## MATERIAL PROVIDED
◆ ◆ ◆ ◆ ◆
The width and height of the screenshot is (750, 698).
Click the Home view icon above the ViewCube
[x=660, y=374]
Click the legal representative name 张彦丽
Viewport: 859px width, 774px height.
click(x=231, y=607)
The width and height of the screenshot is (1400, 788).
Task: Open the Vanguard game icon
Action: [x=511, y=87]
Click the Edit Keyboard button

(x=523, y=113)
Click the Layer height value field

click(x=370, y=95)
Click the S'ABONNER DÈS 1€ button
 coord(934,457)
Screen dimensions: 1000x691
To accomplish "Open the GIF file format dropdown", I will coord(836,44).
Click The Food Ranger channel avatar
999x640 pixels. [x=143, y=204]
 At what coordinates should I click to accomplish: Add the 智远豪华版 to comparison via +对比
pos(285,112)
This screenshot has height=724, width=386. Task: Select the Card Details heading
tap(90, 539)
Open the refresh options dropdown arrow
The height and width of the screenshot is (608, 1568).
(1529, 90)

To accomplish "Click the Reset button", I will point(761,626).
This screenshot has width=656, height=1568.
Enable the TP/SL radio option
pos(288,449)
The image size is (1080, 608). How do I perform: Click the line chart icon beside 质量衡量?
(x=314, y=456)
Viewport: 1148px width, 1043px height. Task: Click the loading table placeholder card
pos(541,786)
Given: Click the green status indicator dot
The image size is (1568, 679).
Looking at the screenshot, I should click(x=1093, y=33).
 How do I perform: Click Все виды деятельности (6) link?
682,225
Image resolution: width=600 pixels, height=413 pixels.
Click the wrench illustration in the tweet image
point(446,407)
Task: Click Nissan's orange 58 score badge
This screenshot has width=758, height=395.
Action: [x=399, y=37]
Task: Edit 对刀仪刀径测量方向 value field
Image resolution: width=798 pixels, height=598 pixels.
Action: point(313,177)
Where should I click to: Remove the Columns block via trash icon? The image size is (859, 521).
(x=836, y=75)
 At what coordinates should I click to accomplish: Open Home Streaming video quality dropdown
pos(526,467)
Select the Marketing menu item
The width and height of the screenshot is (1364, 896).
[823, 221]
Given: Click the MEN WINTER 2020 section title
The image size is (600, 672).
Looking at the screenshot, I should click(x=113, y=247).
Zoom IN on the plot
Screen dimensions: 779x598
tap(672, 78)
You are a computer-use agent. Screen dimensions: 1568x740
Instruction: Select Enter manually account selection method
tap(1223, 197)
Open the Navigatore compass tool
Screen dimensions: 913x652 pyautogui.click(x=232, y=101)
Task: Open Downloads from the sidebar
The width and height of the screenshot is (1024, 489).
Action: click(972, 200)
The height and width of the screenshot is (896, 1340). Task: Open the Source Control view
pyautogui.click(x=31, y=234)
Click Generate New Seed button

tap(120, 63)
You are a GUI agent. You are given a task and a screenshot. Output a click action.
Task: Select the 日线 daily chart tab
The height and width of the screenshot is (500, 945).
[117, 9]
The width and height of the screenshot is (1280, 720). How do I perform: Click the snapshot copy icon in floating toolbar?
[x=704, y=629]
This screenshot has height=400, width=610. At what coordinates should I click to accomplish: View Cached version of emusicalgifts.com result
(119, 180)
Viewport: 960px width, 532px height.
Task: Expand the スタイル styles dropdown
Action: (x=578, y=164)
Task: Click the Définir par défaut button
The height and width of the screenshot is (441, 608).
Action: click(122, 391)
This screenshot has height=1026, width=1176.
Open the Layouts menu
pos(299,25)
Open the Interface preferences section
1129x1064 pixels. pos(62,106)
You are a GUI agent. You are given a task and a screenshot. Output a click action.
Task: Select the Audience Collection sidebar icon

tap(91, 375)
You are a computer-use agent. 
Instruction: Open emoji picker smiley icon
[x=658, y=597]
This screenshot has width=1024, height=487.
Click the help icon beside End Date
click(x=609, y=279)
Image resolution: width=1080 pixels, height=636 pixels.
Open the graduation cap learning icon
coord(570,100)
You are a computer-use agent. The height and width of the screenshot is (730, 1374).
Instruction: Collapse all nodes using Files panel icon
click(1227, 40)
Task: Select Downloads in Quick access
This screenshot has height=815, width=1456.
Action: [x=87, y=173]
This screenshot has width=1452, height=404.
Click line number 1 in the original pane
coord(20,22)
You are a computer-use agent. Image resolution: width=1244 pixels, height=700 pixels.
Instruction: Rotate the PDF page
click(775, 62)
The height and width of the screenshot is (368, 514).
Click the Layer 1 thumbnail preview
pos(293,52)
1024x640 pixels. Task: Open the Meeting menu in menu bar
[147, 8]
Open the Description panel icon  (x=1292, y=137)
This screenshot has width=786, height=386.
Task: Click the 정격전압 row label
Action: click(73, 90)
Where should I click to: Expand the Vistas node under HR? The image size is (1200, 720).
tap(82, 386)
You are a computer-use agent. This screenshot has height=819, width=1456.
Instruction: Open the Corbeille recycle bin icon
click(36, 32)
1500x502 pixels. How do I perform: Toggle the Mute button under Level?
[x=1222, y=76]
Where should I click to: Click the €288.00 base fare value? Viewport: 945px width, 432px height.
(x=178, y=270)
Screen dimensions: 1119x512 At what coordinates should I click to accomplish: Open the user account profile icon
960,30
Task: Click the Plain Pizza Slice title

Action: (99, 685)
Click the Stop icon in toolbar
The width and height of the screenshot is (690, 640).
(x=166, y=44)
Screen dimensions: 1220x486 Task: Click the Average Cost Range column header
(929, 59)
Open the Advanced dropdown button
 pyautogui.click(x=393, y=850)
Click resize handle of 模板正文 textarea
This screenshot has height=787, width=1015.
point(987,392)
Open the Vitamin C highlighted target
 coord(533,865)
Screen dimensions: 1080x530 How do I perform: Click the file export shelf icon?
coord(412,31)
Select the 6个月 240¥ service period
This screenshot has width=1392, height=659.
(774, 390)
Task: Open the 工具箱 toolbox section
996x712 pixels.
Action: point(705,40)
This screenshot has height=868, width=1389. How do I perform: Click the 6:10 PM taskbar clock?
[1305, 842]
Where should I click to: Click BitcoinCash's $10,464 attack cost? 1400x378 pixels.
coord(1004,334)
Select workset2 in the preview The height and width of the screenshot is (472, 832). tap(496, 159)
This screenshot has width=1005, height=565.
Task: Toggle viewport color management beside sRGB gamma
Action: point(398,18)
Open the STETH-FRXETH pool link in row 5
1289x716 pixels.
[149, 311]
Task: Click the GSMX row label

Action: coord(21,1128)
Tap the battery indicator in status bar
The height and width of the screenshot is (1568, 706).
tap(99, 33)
◆ ◆ ◆ ◆ ◆
## TO DO
Each line of the records belongs in the answer, reproduced exactly.

## RESPONSE TO THIS TASK
The width and height of the screenshot is (750, 698).
Click the Home view icon above the ViewCube
[x=660, y=374]
Click the legal representative name 张彦丽
Viewport: 859px width, 774px height.
click(x=231, y=607)
The width and height of the screenshot is (1400, 788).
Task: Open the Vanguard game icon
Action: [x=511, y=87]
Click the Edit Keyboard button

(x=523, y=113)
Click the Layer height value field

click(x=370, y=95)
Click the S'ABONNER DÈS 1€ button
 coord(934,457)
Screen dimensions: 1000x691
To accomplish "Open the GIF file format dropdown", I will coord(836,44).
Click The Food Ranger channel avatar
999x640 pixels. [x=143, y=204]
 At what coordinates should I click to accomplish: Add the 智远豪华版 to comparison via +对比
pos(285,112)
This screenshot has height=724, width=386. Task: Select the Card Details heading
tap(90, 539)
Open the refresh options dropdown arrow
The height and width of the screenshot is (608, 1568).
(1529, 90)

To accomplish "Click the Reset button", I will point(761,626).
This screenshot has width=656, height=1568.
Enable the TP/SL radio option
pos(288,449)
The image size is (1080, 608). How do I perform: Click the line chart icon beside 质量衡量?
(x=314, y=456)
Viewport: 1148px width, 1043px height. Task: Click the loading table placeholder card
pos(541,786)
Given: Click the green status indicator dot
The image size is (1568, 679).
Looking at the screenshot, I should click(x=1093, y=33).
 How do I perform: Click Все виды деятельности (6) link?
682,225
Image resolution: width=600 pixels, height=413 pixels.
Click the wrench illustration in the tweet image
point(446,407)
Task: Click Nissan's orange 58 score badge
This screenshot has width=758, height=395.
Action: [x=399, y=37]
Task: Edit 对刀仪刀径测量方向 value field
Image resolution: width=798 pixels, height=598 pixels.
Action: point(313,177)
Where should I click to: Remove the Columns block via trash icon? The image size is (859, 521).
(x=836, y=75)
 At what coordinates should I click to accomplish: Open Home Streaming video quality dropdown
pos(526,467)
Select the Marketing menu item
The width and height of the screenshot is (1364, 896).
[823, 221]
Given: Click the MEN WINTER 2020 section title
The image size is (600, 672).
Looking at the screenshot, I should click(x=113, y=247).
Zoom IN on the plot
Screen dimensions: 779x598
tap(672, 78)
You are a computer-use agent. Screen dimensions: 1568x740
Instruction: Select Enter manually account selection method
tap(1223, 197)
Open the Navigatore compass tool
Screen dimensions: 913x652 pyautogui.click(x=232, y=101)
Task: Open Downloads from the sidebar
The width and height of the screenshot is (1024, 489).
Action: click(972, 200)
The height and width of the screenshot is (896, 1340). Task: Open the Source Control view
pyautogui.click(x=31, y=234)
Click Generate New Seed button

tap(120, 63)
You are a GUI agent. You are given a task and a screenshot. Output a click action.
Task: Select the 日线 daily chart tab
The height and width of the screenshot is (500, 945).
[117, 9]
The width and height of the screenshot is (1280, 720). How do I perform: Click the snapshot copy icon in floating toolbar?
[x=704, y=629]
This screenshot has height=400, width=610. At what coordinates should I click to accomplish: View Cached version of emusicalgifts.com result
(119, 180)
Viewport: 960px width, 532px height.
Task: Expand the スタイル styles dropdown
Action: (x=578, y=164)
Task: Click the Définir par défaut button
The height and width of the screenshot is (441, 608).
Action: click(122, 391)
This screenshot has height=1026, width=1176.
Open the Layouts menu
pos(299,25)
Open the Interface preferences section
1129x1064 pixels. pos(62,106)
You are a GUI agent. You are given a task and a screenshot. Output a click action.
Task: Select the Audience Collection sidebar icon

tap(91, 375)
You are a computer-use agent. 
Instruction: Open emoji picker smiley icon
[x=658, y=597]
This screenshot has width=1024, height=487.
Click the help icon beside End Date
click(x=609, y=279)
Image resolution: width=1080 pixels, height=636 pixels.
Open the graduation cap learning icon
coord(570,100)
You are a computer-use agent. The height and width of the screenshot is (730, 1374).
Instruction: Collapse all nodes using Files panel icon
click(1227, 40)
Task: Select Downloads in Quick access
This screenshot has height=815, width=1456.
Action: [x=87, y=173]
This screenshot has width=1452, height=404.
Click line number 1 in the original pane
coord(20,22)
You are a computer-use agent. Image resolution: width=1244 pixels, height=700 pixels.
Instruction: Rotate the PDF page
click(775, 62)
The height and width of the screenshot is (368, 514).
Click the Layer 1 thumbnail preview
pos(293,52)
1024x640 pixels. Task: Open the Meeting menu in menu bar
[147, 8]
Open the Description panel icon  (x=1292, y=137)
This screenshot has width=786, height=386.
Task: Click the 정격전압 row label
Action: click(73, 90)
Where should I click to: Expand the Vistas node under HR? The image size is (1200, 720).
tap(82, 386)
You are a computer-use agent. This screenshot has height=819, width=1456.
Instruction: Open the Corbeille recycle bin icon
click(36, 32)
1500x502 pixels. How do I perform: Toggle the Mute button under Level?
[x=1222, y=76]
Where should I click to: Click the €288.00 base fare value? Viewport: 945px width, 432px height.
(x=178, y=270)
Screen dimensions: 1119x512 At what coordinates should I click to accomplish: Open the user account profile icon
960,30
Task: Click the Plain Pizza Slice title

Action: (99, 685)
Click the Stop icon in toolbar
The width and height of the screenshot is (690, 640).
(x=166, y=44)
Screen dimensions: 1220x486 Task: Click the Average Cost Range column header
(929, 59)
Open the Advanced dropdown button
 pyautogui.click(x=393, y=850)
Click resize handle of 模板正文 textarea
This screenshot has height=787, width=1015.
point(987,392)
Open the Vitamin C highlighted target
 coord(533,865)
Screen dimensions: 1080x530 How do I perform: Click the file export shelf icon?
coord(412,31)
Select the 6个月 240¥ service period
This screenshot has width=1392, height=659.
(774, 390)
Task: Open the 工具箱 toolbox section
996x712 pixels.
Action: point(705,40)
This screenshot has height=868, width=1389. How do I perform: Click the 6:10 PM taskbar clock?
[1305, 842]
Where should I click to: Click BitcoinCash's $10,464 attack cost? 1400x378 pixels.
coord(1004,334)
Select workset2 in the preview The height and width of the screenshot is (472, 832). tap(496, 159)
This screenshot has width=1005, height=565.
Task: Toggle viewport color management beside sRGB gamma
Action: point(398,18)
Open the STETH-FRXETH pool link in row 5
1289x716 pixels.
[149, 311]
Task: Click the GSMX row label

Action: coord(21,1128)
Tap the battery indicator in status bar
The height and width of the screenshot is (1568, 706).
tap(99, 33)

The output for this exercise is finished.